▸ **Supplied text**

━━━

# temperature during fermentation



## brendathebrewer (Oct 8, 2013)

What is ideal for primary fermentation and does one test it by pushing the cap down first and taking temp of total amount? 

My batch is chokecherry and Saskatoon all with seeds, pulp and skins. started with 1090 SG

temperature since start is constant 72 also after adding yeast 2 days ago. Last night added a little acid blend and half amount yeast nutrient and SG was 1080. This morning temp was 78 and had a big hot cap, I pushed it down and remeasured temperature and its still 72 so just the cap was hot.

what is the ideal temperature, should I control it along the way or let it naturally peak in temperature, if so what is maximum and would it be better to control along the way. I have three different rooms all with warm to cool temperatures so easy to move the bucket.


----------



## JohnT (Oct 8, 2013)

OK, 

You ask a big question.. 

Ideal Temperature - well that depends. Fermentation temperature greatly affects the end product. Cold fermentations (60 to 70 degrees) keep much of the fruit quality of the wine (much like a light riesling or gewertz). Hot fermentations (say 80 - 95 degrees) will "burn off" much of this fruit quality, but make the wine's flavor much more complex (like a chardonnay). It is all about preference. I do advise that you not let the fermentation go to, say, 110 degrees as this could have some bad results.

Technique - I have a long thermometer. I insert it past the cap and into the must before I punch down.

Your temp going from 72 to 78 degrees is normal. This is to be expected when your must is happily fermenting away (especially on day 2 or 3).


----------



## brendathebrewer (Oct 8, 2013)

thank you john, 

so if I prefer more "fruit quality" would I be wise to lower the temperature to in the 60's? have read that variations in temperature are not good so maybe it is too late. 

does the must continue to gain heat as the days and fermentation goes on. therefore keep moving it to cooler rooms?

my must is 72 beneath the cap and 75 is now cap temperature, I moved it to a little bit cooler room now.

sorry for all the amateur questions, its my first batch ever. one last one is is it best to simply push the cap down twice a day (if this is correct) or to give it a big stir as well? and is another way to control the temperature to lift the lid off a few times a day to let some of the heat out? I have a sealed lid not completely snapped down and a Kleenex overtop of the open airlock hole. 

I have read bits and pieces on this forum and by googling, haven't found a complete guide anywhere explaining all these minor details, sure am learning as I go along!!

what would u, others do to ensure a good first wine?


----------



## LoveTheWine (Oct 8, 2013)

It's kinda a trade off. Fermenting cooler will give you more fruit flavors but not as much color/body is extracted from the skins on the fruit. A warmer ferment will extract way more color.

━━━

▸ **Supplied material**

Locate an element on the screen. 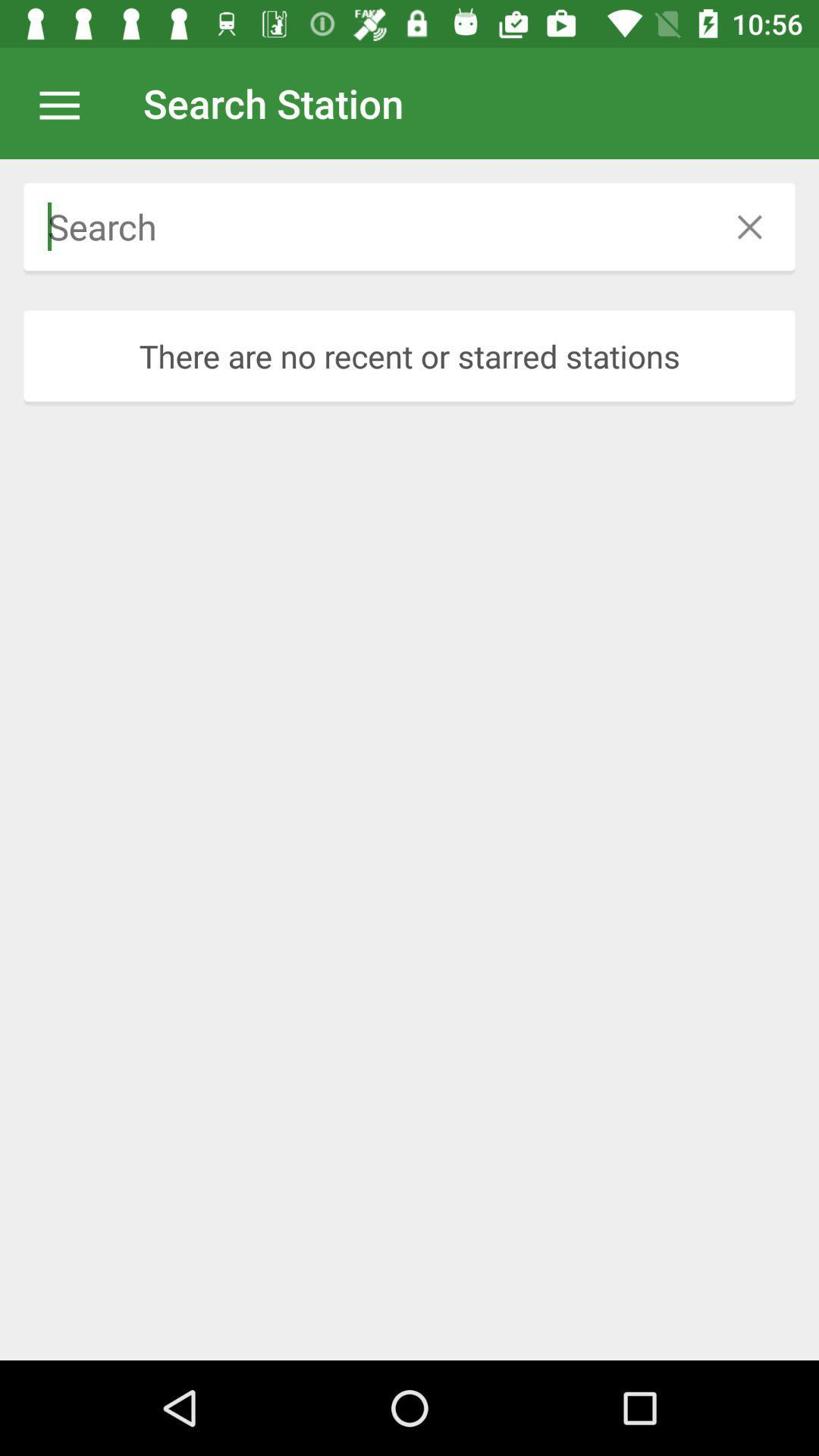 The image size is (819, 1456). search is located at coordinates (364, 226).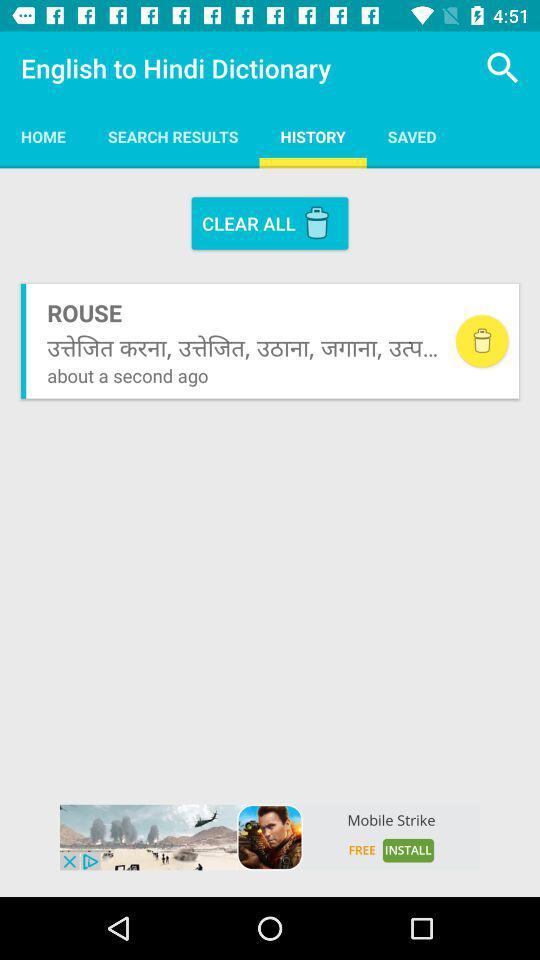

━━━

▸ **Required work**
(a) In the fermentation temperature thread, what temperature range is given for cold fermentations?
(b) Reproduce the portion of the fermentation temperature thread starting with "Ideal Temperature - well" and going on through "day 2 or 3).", swapping "long thermometer" for "probe thermometer".
The listing is separate material.

▸ **Solutions by task**
(a) 60 to 70 degrees.

(b)
Ideal Temperature - well that depends. Fermentation temperature greatly affects the end product. Cold fermentations (60 to 70 degrees) keep much of the fruit quality of the wine (much like a light riesling or gewertz). Hot fermentations (say 80 - 95 degrees) will "burn off" much of this fruit quality, but make the wine's flavor much more complex (like a chardonnay). It is all about preference. I do advise that you not let the fermentation go to, say, 110 degrees as this could have some bad results.

Technique - I have a probe thermometer. I insert it past the cap and into the must before I punch down.

Your temp going from 72 to 78 degrees is normal. This is to be expected when your must is happily fermenting away (especially on day 2 or 3).